AI in Education Is a Wicked Problem
~ And Why We Can’t Figure it Out

The misuse debate misses the point.
Control is impossible when everyone depends on the machine.
Schools can’t control AI misuse because everyone depends on it.
Teachers use it to save time.
Students use it to save effort.
Tech companies keep building faster tools for both.
Every attempt at regulation fixes one issue and creates another.
That’s what makes this a wicked problem ~ something that can’t be solved because the act of solving it changes what it is.
AI misuse in education isn’t a passing issue ~ it’s unmanageable by design.
AI didn’t break the system.
It revealed how automated it already was.
Why AI Misuse in Education Can’t Be Solved Like Other School Problems
Most school problems can be managed with clear rules or metrics ~ test scores, attendance, or budgets.
AI doesn’t fit the mold.
It moves too fast and cuts across every layer of the system.
Understanding ‘Wicked Problems’ ~ and Why AI Fits the Definition
Coined by Horst Rittel and Melvin Webber (1973), a wicked problem ~
1. Has no clear definition or endpoint
2. Can’t be measured objectively
3. Evolves faster than systems can adapt
4. Produces new problems when you try to solve it
Poverty, climate change, social media addiction ~ and now, AI in the classroom.
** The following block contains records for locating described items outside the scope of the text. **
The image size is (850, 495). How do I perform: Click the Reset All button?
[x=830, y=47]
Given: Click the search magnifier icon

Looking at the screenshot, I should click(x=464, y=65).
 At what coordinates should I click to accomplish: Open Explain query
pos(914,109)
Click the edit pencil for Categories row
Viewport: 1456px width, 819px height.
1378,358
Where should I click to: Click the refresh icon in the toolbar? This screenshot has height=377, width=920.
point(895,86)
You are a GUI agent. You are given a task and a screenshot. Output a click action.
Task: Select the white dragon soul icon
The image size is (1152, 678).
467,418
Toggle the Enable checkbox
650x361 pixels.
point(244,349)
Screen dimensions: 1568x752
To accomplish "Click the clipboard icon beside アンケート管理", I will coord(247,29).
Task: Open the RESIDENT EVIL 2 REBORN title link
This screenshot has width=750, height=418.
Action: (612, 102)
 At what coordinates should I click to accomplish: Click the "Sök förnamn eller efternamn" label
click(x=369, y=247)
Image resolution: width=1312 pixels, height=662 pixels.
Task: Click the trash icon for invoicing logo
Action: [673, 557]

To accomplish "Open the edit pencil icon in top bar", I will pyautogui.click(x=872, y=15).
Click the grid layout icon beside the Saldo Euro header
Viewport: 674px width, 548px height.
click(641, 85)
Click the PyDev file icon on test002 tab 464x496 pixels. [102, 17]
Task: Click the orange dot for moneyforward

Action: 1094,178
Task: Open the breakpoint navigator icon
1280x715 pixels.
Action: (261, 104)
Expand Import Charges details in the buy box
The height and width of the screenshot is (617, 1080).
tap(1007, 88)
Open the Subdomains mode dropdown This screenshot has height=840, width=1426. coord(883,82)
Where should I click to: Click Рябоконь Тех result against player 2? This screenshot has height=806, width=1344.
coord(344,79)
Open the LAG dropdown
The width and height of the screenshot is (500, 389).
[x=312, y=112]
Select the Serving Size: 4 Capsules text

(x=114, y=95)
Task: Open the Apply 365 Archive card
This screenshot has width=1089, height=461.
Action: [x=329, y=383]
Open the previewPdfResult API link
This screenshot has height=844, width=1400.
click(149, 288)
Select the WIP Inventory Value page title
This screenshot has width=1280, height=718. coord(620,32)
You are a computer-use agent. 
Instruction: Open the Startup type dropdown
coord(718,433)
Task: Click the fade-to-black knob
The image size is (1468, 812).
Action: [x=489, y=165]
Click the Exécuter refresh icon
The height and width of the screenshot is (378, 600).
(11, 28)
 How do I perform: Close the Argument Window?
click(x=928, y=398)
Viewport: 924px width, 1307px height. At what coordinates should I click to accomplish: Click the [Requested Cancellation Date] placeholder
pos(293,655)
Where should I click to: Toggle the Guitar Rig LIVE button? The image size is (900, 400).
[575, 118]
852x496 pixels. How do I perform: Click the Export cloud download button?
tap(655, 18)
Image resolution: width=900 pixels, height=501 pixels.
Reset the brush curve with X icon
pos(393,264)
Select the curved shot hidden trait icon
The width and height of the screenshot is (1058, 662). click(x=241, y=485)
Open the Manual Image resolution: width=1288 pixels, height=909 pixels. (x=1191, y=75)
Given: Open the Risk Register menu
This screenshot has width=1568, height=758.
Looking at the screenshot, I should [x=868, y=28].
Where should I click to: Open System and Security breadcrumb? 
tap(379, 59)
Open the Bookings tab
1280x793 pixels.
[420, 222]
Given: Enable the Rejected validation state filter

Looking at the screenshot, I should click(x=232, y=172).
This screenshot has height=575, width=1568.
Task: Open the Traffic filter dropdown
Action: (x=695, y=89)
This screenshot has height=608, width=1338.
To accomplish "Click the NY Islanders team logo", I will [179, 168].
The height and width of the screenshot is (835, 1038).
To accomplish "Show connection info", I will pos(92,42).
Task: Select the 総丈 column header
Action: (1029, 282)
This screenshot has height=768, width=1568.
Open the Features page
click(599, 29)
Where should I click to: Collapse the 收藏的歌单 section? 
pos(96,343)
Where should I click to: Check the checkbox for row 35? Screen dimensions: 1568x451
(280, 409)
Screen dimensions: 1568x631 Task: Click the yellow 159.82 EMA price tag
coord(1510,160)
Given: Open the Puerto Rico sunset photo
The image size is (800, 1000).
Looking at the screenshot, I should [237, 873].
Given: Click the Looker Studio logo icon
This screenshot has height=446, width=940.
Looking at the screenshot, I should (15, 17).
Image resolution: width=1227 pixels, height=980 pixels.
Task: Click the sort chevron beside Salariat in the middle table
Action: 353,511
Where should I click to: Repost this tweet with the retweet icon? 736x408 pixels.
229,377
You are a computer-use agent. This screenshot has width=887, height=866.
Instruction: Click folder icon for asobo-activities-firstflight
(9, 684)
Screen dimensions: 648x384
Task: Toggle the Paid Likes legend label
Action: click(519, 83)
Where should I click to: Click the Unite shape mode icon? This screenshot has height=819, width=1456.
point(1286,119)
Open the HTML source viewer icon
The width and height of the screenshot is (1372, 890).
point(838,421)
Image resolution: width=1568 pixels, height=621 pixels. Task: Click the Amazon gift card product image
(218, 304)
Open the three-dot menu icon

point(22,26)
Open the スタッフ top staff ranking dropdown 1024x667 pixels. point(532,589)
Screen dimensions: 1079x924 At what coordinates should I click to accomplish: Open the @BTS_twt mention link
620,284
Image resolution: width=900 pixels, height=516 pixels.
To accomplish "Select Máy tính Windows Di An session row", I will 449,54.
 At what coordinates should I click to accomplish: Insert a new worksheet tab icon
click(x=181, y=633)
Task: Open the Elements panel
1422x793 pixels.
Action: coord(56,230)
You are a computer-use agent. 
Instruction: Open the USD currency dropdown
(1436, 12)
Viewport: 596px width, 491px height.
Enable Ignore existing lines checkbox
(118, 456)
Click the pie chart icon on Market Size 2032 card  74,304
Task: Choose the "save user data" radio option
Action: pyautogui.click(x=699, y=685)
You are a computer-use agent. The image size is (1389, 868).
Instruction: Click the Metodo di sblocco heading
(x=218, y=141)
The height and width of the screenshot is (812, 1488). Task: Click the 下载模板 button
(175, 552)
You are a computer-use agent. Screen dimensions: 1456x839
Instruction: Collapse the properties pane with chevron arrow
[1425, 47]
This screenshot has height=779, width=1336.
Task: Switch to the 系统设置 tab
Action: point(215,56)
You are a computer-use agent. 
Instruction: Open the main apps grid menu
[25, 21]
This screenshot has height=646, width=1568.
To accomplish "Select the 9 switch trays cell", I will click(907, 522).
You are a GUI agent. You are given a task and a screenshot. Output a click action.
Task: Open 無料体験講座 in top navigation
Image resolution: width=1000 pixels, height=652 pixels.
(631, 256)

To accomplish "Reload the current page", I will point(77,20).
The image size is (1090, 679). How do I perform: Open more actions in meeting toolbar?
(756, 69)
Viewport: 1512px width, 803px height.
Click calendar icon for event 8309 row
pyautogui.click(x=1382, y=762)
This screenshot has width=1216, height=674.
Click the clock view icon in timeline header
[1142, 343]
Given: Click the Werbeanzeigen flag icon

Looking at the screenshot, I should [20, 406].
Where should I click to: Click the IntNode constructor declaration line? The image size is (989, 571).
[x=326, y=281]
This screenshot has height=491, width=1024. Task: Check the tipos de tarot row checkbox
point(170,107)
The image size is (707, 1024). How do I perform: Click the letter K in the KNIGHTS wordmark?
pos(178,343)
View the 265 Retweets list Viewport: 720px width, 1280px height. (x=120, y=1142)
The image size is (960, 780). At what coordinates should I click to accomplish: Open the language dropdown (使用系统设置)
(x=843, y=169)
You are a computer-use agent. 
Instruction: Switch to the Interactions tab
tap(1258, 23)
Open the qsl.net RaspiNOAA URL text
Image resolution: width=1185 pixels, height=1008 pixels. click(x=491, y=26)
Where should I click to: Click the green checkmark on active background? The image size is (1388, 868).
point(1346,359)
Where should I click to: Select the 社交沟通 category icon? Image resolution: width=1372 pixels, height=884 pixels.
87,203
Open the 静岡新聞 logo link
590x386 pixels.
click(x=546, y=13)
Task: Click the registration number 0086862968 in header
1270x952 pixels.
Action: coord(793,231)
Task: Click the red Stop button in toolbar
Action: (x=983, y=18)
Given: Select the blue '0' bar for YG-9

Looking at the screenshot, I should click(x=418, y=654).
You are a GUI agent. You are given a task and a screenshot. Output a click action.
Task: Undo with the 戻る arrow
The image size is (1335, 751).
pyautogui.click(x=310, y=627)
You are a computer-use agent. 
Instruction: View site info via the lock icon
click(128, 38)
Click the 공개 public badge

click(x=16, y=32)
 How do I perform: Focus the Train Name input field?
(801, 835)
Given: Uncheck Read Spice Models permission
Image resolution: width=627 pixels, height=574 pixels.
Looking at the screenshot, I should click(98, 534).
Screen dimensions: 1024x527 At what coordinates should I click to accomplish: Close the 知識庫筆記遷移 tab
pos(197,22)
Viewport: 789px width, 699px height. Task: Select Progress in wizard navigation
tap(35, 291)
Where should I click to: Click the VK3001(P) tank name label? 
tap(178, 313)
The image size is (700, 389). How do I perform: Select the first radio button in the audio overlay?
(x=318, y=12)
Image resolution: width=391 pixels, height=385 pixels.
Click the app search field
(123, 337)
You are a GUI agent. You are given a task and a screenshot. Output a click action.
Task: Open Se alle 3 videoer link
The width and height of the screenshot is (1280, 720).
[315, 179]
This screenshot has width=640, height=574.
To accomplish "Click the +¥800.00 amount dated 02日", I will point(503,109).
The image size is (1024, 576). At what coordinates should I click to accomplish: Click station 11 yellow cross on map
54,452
Why No One Owns the AI Problem in Education
Education is a network of competing goals.
Students want grades.
Teachers want fairness and less grading.
Parents want strong transcripts.
Administrators want compliance.
Tech companies want more users.
No one defines the problem, but everyone contributes to it.
The answer to “what counts as learning?”
depends on who’s answering.
Teachers Use AI Too ~ And That’s the Real Story
Everyone’s using AI ~ just not for the same reasons.
Students write essays with it.
Teachers draft assignments and lesson plans.
Administrators write memos warning against AI misuse.
One Florida high school recently banned ChatGPT for student essays.
A week later, teachers there used it to write lesson plans.
Who broke the rules?
The machine hasn’t replaced education ~ it’s becoming part of it.
Teachers often rely on the same tools they warn students against.
Lesson plans, rubrics, and feedback.
A teacher uses ChatGPT to summarize essays ~
outsourcing judgment in the same way a student outsources authorship.
That overlap isn’t hypocrisy ~ it’s survival.
AI offers relief, and both sides take it.
Why Detection and Governance Fail for the Same Reason

Every attempt at control creates a new loophole.
A Stanford study found that AI detectors often misidentify text, especially from non-native English speakers, flagging human writing as AI-generated (Liang et al., 2023). These errors can unfairly damage reputations and institutional trust.
The line between “using AI” and “cheating with AI” shifts constantly. A student who brainstorms with ChatGPT isn’t necessarily breaking rules.
But when does help become substitution?
When does efficiency replace understanding?
The balance changes with every update, making enforcement impossible.
You can’t regulate what you can’t clearly define or observe.
Policy can’t keep up.
Even if Congress passed a law tomorrow, rapid development would render it a symbolic gesture. Both detection tools and governance structures fail for the same reason ~
Responsibility diffuses until it disappears.
How AI Is Replacing Judgment ~ Not Just Labor

When a student asks AI to “write an essay in my voice,” they’re not just skipping work. They’re giving away the decision of what counts as “good”.
Teachers do something similar.
Using AI for grading or feedback saves time but shifts judgment to a system that can’t read nuance or intent.
Everyone ends up relying on the machine to define quality.
What’s being lost isn’t morality ~
it’s the habit of thinking through a task yourself.
Education already rewards output over process ~ AI is just the next logical iteration.
Why the AI Misuse Problem Can’t Be Solved ~ Only Redefined

Rules always trail behavior.
Detection tools always lag the newest models.
The only sustainable response is to redefine what learning looks like when anyone can produce polished text instantly.
AI is a wicked problem, but education doesn’t have to treat it as a threat.
The focus could shift toward practical assessments ~ proving understanding through discussion, collaboration, or in-person demonstrations instead of text.
Until then, schools will keep looping through the same pattern ~
Students automate writing, teachers automate grading, and institutions automate enforcement.
AI didn’t break education ~ it’s holding up a mirror.
Incorporating AI can improve accessibility, especially for students with learning disabilities, but it can’t replace critical thinking, reasoning, or collaboration.
If we don’t like what we see, maybe the issue isn’t the machine ~
maybe it’s that we stopped thinking for ourselves.